Doch die Regierung hält an der aufwendigen Individualprüfung für alle Asylbewerber fest. Damit wird auch die Bereitschaft der Industrie- und Handelskammern ausgebremst, die Geflüchtete in den Arbeitsmarkt integrieren wollen. Zudem berichten Initiativen allerorten, wie sie im Umgang mit den Behörden ständig an Grenzen stoßen. Statt systematisch eine Ermöglichungspolitik zu betreiben (zum Beispiel durch die Einrichtung von Koordinationsstellen), die Synergien zwischen den Initiativen, Flüchtlingen und Behörden erzeugt, dominieren abwiegelndes Verhalten, der Versuch Kontrolle auszuüben und eine generelle Skepsis gegenüber der Zivilgesellschaft. Es gibt zwar Ausnahmefälle, vor allem auf der kommunalen Ebene, die signalisieren, dass es doch geht und mehr möglich ist, als weithin postuliert wird. Nur sollten diese Ausnahmen möglichst schnell die Regel werden.

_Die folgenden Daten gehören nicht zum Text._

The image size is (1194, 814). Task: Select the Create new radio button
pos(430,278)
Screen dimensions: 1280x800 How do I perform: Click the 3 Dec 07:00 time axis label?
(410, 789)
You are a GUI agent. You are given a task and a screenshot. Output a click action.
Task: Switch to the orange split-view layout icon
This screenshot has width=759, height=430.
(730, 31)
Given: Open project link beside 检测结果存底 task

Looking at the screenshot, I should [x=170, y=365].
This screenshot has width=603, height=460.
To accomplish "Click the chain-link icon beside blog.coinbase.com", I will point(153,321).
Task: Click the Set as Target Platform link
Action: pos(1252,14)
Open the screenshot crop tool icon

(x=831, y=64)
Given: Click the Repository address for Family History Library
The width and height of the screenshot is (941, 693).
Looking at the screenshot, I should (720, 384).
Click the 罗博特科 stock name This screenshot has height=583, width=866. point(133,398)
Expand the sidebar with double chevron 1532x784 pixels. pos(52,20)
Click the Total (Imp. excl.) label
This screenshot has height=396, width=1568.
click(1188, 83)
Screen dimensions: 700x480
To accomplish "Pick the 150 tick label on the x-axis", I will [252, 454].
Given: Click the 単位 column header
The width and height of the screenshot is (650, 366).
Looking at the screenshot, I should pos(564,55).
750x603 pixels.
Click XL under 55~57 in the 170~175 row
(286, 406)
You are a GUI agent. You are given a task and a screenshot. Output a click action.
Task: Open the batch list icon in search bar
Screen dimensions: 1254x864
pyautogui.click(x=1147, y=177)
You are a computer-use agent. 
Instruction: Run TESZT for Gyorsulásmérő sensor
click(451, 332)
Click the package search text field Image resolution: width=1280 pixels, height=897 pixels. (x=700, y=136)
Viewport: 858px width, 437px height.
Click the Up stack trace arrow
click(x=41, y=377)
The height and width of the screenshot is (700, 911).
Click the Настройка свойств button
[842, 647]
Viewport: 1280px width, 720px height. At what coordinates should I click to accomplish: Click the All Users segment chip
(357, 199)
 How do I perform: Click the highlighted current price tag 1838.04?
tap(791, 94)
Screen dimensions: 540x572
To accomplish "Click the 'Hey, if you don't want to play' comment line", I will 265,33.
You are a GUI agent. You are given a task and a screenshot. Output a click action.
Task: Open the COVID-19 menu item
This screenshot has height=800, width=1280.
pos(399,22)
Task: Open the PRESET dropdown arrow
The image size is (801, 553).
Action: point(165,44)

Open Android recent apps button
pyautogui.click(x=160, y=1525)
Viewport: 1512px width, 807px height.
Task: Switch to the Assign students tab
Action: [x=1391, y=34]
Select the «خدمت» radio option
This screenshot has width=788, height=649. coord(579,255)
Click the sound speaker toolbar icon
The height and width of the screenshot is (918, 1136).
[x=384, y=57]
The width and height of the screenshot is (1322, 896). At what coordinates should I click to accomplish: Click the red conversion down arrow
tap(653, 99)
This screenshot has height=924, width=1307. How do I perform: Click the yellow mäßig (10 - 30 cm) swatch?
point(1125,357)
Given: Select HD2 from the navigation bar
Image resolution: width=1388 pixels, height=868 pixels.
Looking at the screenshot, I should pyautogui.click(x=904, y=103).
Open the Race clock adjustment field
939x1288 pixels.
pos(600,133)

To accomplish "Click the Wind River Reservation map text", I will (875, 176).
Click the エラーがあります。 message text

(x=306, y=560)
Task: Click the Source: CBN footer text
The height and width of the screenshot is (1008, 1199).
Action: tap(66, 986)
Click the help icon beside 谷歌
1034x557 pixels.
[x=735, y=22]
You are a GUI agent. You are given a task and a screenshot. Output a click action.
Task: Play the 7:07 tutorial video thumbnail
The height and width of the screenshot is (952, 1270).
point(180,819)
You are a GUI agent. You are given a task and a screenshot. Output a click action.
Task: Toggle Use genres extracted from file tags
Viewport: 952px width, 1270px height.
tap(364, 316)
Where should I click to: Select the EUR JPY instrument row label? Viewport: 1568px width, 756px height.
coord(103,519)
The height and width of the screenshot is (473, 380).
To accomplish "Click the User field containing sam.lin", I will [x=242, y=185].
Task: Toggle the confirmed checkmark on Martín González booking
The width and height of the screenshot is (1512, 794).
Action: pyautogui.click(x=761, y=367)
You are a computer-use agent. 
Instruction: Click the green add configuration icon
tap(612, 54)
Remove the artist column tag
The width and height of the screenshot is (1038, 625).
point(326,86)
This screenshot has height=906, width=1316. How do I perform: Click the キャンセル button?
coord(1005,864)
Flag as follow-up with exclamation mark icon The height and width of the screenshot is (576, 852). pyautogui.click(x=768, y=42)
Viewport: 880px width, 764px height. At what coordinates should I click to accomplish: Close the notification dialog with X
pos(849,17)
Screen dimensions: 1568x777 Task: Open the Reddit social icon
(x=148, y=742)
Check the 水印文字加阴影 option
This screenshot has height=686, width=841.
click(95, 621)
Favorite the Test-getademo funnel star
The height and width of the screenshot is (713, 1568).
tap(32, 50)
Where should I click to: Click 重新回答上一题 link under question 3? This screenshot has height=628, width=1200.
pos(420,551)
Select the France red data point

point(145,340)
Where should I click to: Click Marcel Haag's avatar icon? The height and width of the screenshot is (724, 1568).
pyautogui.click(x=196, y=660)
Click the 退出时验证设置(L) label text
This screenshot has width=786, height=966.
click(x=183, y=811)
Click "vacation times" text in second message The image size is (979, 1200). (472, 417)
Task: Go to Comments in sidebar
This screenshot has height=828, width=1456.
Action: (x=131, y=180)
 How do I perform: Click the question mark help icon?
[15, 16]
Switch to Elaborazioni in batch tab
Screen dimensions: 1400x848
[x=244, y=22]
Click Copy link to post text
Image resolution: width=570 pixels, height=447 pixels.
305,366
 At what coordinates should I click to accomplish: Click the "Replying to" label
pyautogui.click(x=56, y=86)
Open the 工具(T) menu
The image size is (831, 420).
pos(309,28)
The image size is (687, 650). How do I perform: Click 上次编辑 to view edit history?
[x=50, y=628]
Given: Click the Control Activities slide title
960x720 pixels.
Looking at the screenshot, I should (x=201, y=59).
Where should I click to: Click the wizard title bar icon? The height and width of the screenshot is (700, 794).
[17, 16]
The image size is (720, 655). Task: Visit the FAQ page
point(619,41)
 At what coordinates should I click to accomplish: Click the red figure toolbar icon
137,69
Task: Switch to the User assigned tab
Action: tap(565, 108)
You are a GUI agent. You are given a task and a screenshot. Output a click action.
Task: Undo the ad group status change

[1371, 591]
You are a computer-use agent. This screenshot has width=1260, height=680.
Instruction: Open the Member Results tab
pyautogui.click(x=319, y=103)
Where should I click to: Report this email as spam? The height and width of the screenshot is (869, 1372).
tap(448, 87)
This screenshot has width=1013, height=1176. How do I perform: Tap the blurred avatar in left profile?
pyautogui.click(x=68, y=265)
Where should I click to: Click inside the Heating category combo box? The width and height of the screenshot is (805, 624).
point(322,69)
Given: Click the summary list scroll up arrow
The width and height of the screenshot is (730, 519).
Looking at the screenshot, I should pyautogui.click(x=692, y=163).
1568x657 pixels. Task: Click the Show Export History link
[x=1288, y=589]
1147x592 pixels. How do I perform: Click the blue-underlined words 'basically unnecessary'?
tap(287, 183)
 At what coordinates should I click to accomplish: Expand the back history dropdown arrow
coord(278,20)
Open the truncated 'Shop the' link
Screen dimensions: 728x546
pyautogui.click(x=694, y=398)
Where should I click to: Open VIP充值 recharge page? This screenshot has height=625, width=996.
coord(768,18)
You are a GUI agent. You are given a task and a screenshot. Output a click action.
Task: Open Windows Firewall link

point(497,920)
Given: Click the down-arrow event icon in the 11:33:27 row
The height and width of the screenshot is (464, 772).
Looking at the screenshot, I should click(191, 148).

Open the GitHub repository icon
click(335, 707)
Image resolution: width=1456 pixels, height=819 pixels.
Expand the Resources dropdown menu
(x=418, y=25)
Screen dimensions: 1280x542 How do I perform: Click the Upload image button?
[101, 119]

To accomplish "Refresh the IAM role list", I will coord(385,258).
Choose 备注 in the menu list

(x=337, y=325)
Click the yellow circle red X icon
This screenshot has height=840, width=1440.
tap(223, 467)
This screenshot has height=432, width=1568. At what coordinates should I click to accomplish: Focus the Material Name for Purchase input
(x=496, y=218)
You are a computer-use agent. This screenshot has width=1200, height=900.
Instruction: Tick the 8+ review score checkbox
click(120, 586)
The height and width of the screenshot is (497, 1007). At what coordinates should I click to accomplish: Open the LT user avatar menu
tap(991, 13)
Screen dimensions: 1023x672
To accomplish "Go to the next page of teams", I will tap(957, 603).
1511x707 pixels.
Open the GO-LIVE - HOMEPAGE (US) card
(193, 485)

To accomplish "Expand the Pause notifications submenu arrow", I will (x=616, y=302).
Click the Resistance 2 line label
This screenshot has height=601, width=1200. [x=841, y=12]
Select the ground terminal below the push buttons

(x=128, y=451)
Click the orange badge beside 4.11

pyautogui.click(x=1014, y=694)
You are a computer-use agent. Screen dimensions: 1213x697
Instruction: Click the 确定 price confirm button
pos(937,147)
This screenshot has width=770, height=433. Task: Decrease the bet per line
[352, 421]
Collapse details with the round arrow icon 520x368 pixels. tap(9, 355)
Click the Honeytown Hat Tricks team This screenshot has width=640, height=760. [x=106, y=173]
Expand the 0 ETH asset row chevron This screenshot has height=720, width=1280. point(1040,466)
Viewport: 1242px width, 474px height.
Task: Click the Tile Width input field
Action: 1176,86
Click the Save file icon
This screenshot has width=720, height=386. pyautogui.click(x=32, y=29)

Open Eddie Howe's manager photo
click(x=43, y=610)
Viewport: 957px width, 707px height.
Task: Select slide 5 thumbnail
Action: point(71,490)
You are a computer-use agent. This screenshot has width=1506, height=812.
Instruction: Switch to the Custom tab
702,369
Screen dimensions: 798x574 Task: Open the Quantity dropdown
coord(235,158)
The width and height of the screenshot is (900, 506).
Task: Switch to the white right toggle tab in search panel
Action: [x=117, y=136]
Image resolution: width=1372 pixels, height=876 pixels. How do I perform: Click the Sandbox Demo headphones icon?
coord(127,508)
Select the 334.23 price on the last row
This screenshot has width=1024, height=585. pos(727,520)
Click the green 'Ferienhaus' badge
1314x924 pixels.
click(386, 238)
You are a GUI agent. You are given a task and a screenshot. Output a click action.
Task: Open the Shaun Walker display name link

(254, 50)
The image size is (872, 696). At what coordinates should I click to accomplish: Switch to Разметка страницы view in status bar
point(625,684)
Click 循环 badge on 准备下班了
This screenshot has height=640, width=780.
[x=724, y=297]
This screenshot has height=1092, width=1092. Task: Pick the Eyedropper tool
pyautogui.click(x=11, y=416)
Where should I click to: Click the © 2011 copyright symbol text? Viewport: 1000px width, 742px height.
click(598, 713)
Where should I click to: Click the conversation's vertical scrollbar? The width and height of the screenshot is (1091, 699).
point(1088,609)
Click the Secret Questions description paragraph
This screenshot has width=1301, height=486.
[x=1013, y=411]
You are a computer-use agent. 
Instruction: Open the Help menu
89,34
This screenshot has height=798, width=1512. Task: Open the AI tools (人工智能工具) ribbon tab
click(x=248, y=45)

Ebenso wichtig sind die Signale von Politikern, die um die Gunst derjenigen Wähler buhlen, die der Einwanderung negativ gegenüberstehen. Dabei handelt es sich um rückwärtsgewandtes Denken: Entgegen der Faktenlage wird suggeriert, dass es einen Ausweg aus der Krise gäbe, wenn man nur zu einem Regime der Grenzsicherung und Abschreckung zurückkehrte. Politiker suggerieren, die Wanderungsbewegung wäre in den Griff zu bekommen, indem Lager in der Türkei und in Griechenland ausgebaut werden. Die Gefahren weiterer Zuwanderung werden wieder und wieder beschworen – was eine Angst hervorruft, die lähmt. Der gesellschaftliche Rückhalt, den die Initiativen aus der Mitte der Gesellschaft besaßen, wird auf diese Weise zerredet. Es ist symptomatisch, dass Innenminister Thomas de Maizière von 30 Prozent „falschen Syrern“ sprach, diese Zahl dann aber kleinlaut zurücknehmen musste. Hier wird bewusst Misstrauen gesät – und gefordert, dass mehr Geld in die Aufstockung der Polizei statt in Integrationsarbeit fließen soll. Eine gegenüber den Fakten derartig blinde Politik ist gefährlich. Sie suggeriert die Handlungsfähigkeit des Staates in einem Feld, das sich nicht so einfach kontrollieren lässt. Das Scheitern dieser Politik wird nur die Fundamentalopposition von rechts stärken.
Gesellschaft und Politik in Deutschland müssen jetzt alle Kräfte bündeln, um die aktuelle Herausforderung gemeinsam zu meistern. Wenn wir daran scheitern, wird es furchtbar. Wenn wir es aber schaffen, ist damit eine große Chance auf positive Veränderung verbunden. Wir sind zurzeit Zeuge, wie sich unsere Gesellschaft neu aufstellt. Wer sich im Umfeld der vielen Initiativen bewegt, der merkt, wie gut sie unserer Gesellschaft tun. Ein Ruck geht durchs Land, wie ihn Roman Herzog einst forderte. Dieser Ruck ist die Antwort auf die zunehmende Individualisierung, Entsolidarisierung und Atomisierung der Gesellschaft. Hier wird das Verhältnis von Gemeinschaft und Gesellschaft im Zeitalter der Globalisierung in der Praxis neu formuliert. Hier macht sich eine Gesellschaft bereit, die auf uns zukommenden Herausforderungen des 21. Jahrhunderts zu bewältigen.